* TEXTAUSZUG:
Und das Volk sagt DEUTLICH wir wollen keine Minarette. 

Argument #3 Das Volk (Für dich die Mehrheit) wollte keine Minarette, wer nicht abstimmen gegangen ist, ist selber schuld.

Was passiert jetzt? Die halbe Welt schreit nach Rassismus, Ausländerfeindlichkeit und fordert die Schweiz auf die Abstimmung rückgänig zu machen. DIE HALBE WELT! Was mischt sich die Türkei in Angelegenheiten der Schweiz ein und befiehlt der Schweiz die Abstimmung zu widerrufen? Die Türkei die auf gut Deutsch gesagt auf Menschenrechte sch****, die Türkei die Christen verfolgt und umbringen lässt sagt der Schweiz sie sollen Minarette erlauben. 

Argument/Anregung zur Diskussion #4 Warum mischen sich andere Länder in Angelegenheiten der Schweiz ein?

Die UNO mischt sich ein, GENAU DIE UNO DIE IN DER GADAFFI AFFÄRE GEKUSCHT HAT, jaja jetzt kann die tolle UNO mal wieder das Maul aufreissen. 

Argument/Anregung zur Diskussion #5 Warum mischt sich jetzt die UNO ein und vorher nicht?

Das ist die Schweiz verdammt nochmal, wir sind hier nicht im Multi-Kulti-Freudenland wo jeder sein Süppchen kochen kann. Wir sind die Schweiz, wir haben eine Kultur, wir haben eine Geschichte, unser Volksglaube ist das Christentum / Kahtolismus und nicht irgend son Islam Zeuch. Ich hab wirklich nichts gegen den Islam aber das gehört hier NICHT hin genau so wie man jede Kirche in der islamischen Welt abreissen könnte im Gegenzug für die Minarette in Europa, die Muslime haben in der Schweiz schon ihre Moscheen, das reicht für ihren Glauben, wenns ihnen nicht passt sollen sie zurück dort haben sie ihre Minarette!

Argument #6 + 7 Wir sind die Schweiz mit unseren "Volksglauben" und Moscheen stehen bereits womit ich auch kein Problem habe aber das reicht.


Glaubensfreiheit heisst lediglich ich kann denken was ich will und glauben an was ich will ohne Angst haben zu müssen (Super Glaubensfreiheit in der Türkei btw!). Glaubensfreiheit heisst nicht "ich kann hier machen was ich will und wenn wer was anderes sagt ist er n Fascho." 

Argument #8 selbsterklärend

Ich kann echt nur JEDEM Schweizer der sich für die Schweiz "schämt" (was für ein lächerliches Wort in dieser Beziehung) oder jedem Ausländer raten dems hier nicht passt zu gehen. Das Volk will keine Minarette, da können noch soviele Pseudolinke protestieren gehen DAS VOLK HAT ABGESTIMMT Punkt aus Ende, sonst müssen wir die Schweiz in eine Militärdiktatur umwandeln....

* MATERIAL:
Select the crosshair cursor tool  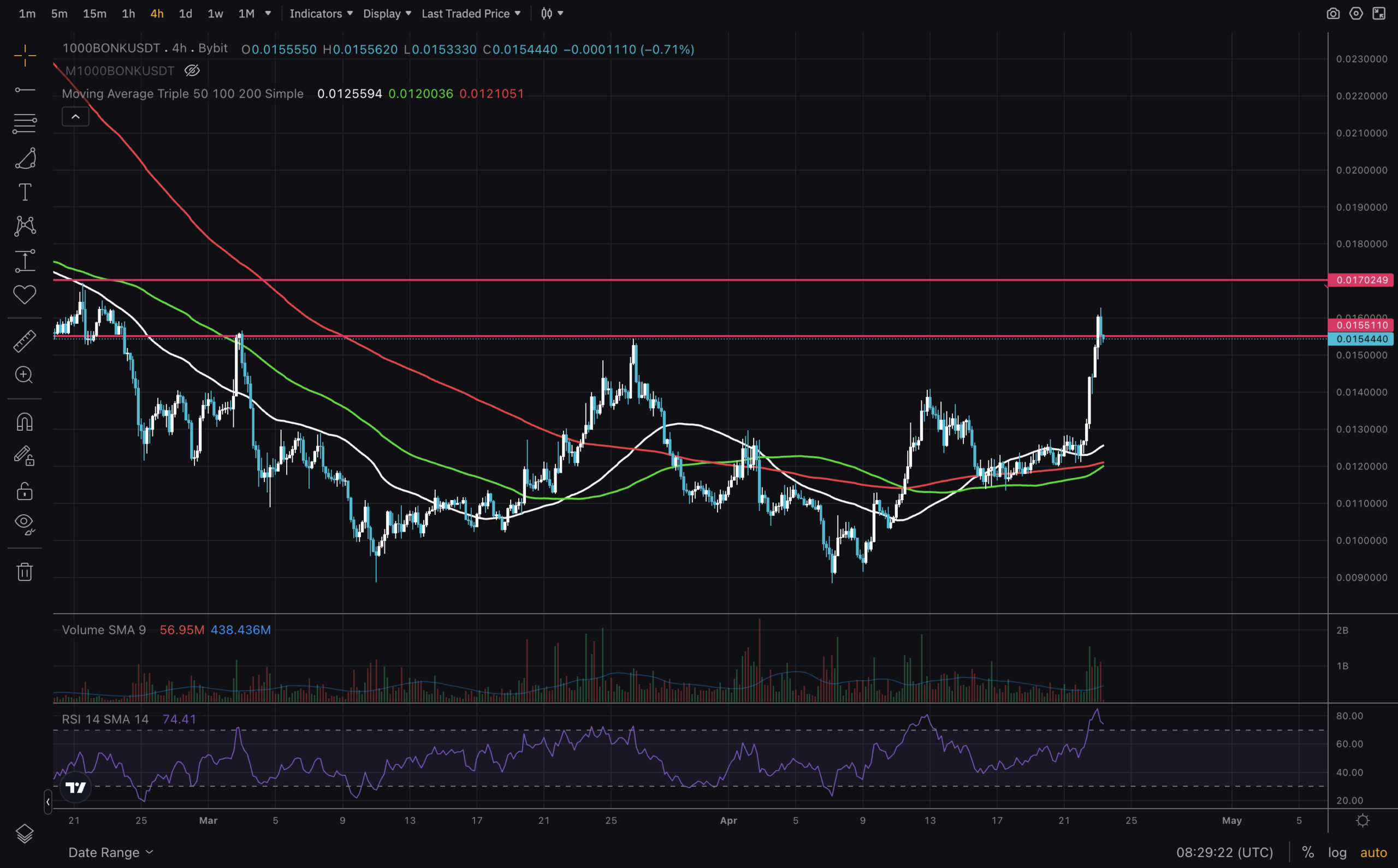(x=25, y=56)
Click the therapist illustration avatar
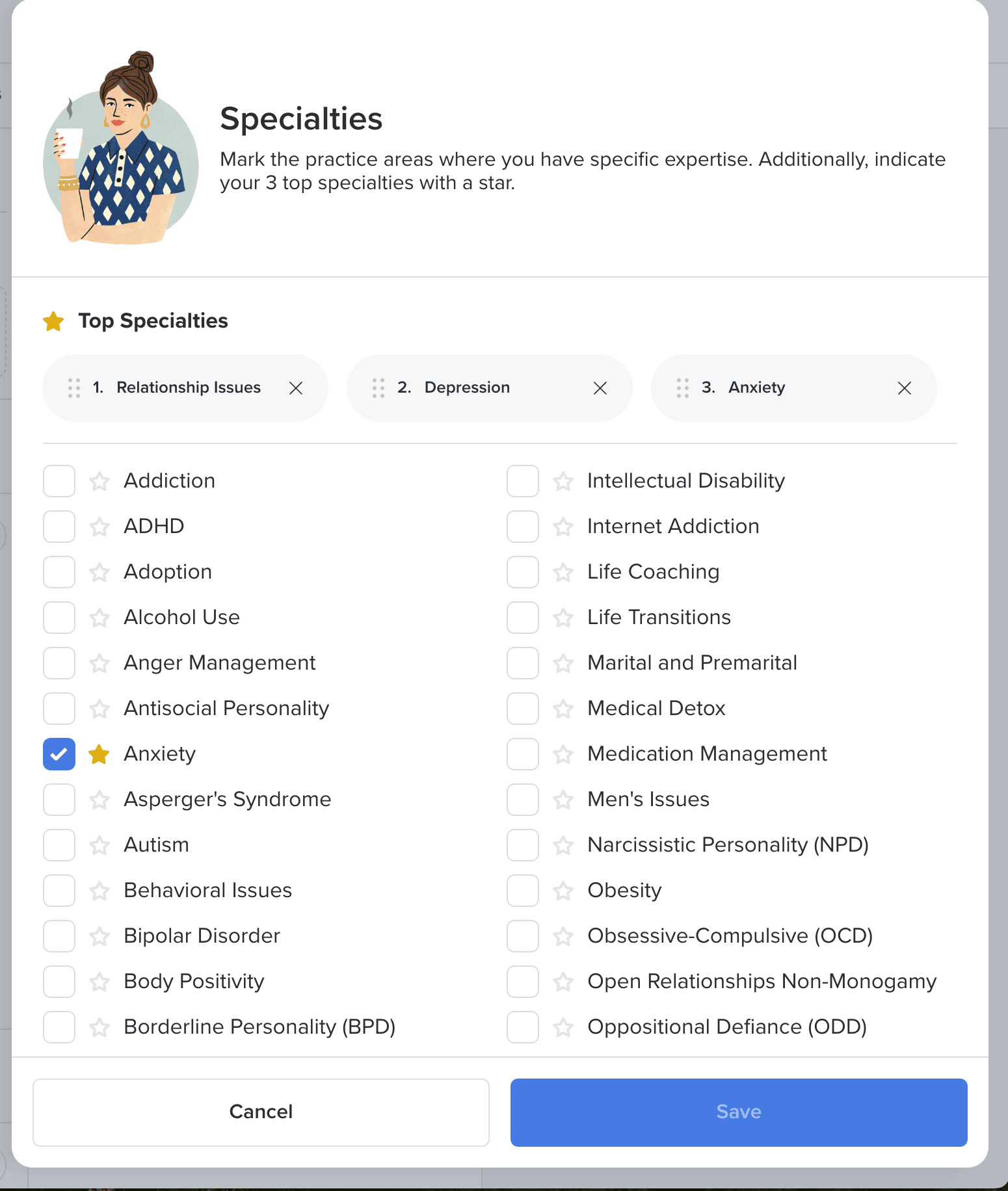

* AUFGABEN:
A. Prüfen Sie, ob die folgenden Aussagen mit dem Textauszug übereinstimmen. Antworten Sie jeweils mit Ja oder Nein und zitieren Sie die entscheidenden Worte wörtlich.
(i) Die Türkei sagt der Schweiz, sie solle Minarette erlauben.
(ii) Glaubensfreiheit bedeutet hier, denken und glauben zu können, was man will, ohne Angst haben zu müssen.
(iii) Die Muslime haben in der Schweiz noch keine Moscheen.
B. Geben Sie den Textauszug von „Glaubensfreiheit heisst lediglich“ bis „eine Militärdiktatur umwandeln....“ wieder und setzen Sie dabei überall „Religionsfreiheit“ anstelle von „Glaubensfreiheit“ ein.

* LÖSUNGEN DER AUFGABEN:
A.
(i) Ja: „sagt der Schweiz sie sollen Minarette erlauben“
(ii) Ja: „Glaubensfreiheit heisst lediglich ich kann denken was ich will und glauben an was ich will ohne Angst haben zu müssen“
(iii) Nein: „die Muslime haben in der Schweiz schon ihre Moscheen“

B.
Religionsfreiheit heisst lediglich ich kann denken was ich will und glauben an was ich will ohne Angst haben zu müssen (Super Religionsfreiheit in der Türkei btw!). Religionsfreiheit heisst nicht "ich kann hier machen was ich will und wenn wer was anderes sagt ist er n Fascho." 

Argument #8 selbsterklärend

Ich kann echt nur JEDEM Schweizer der sich für die Schweiz "schämt" (was für ein lächerliches Wort in dieser Beziehung) oder jedem Ausländer raten dems hier nicht passt zu gehen. Das Volk will keine Minarette, da können noch soviele Pseudolinke protestieren gehen DAS VOLK HAT ABGESTIMMT Punkt aus Ende, sonst müssen wir die Schweiz in eine Militärdiktatur umwandeln....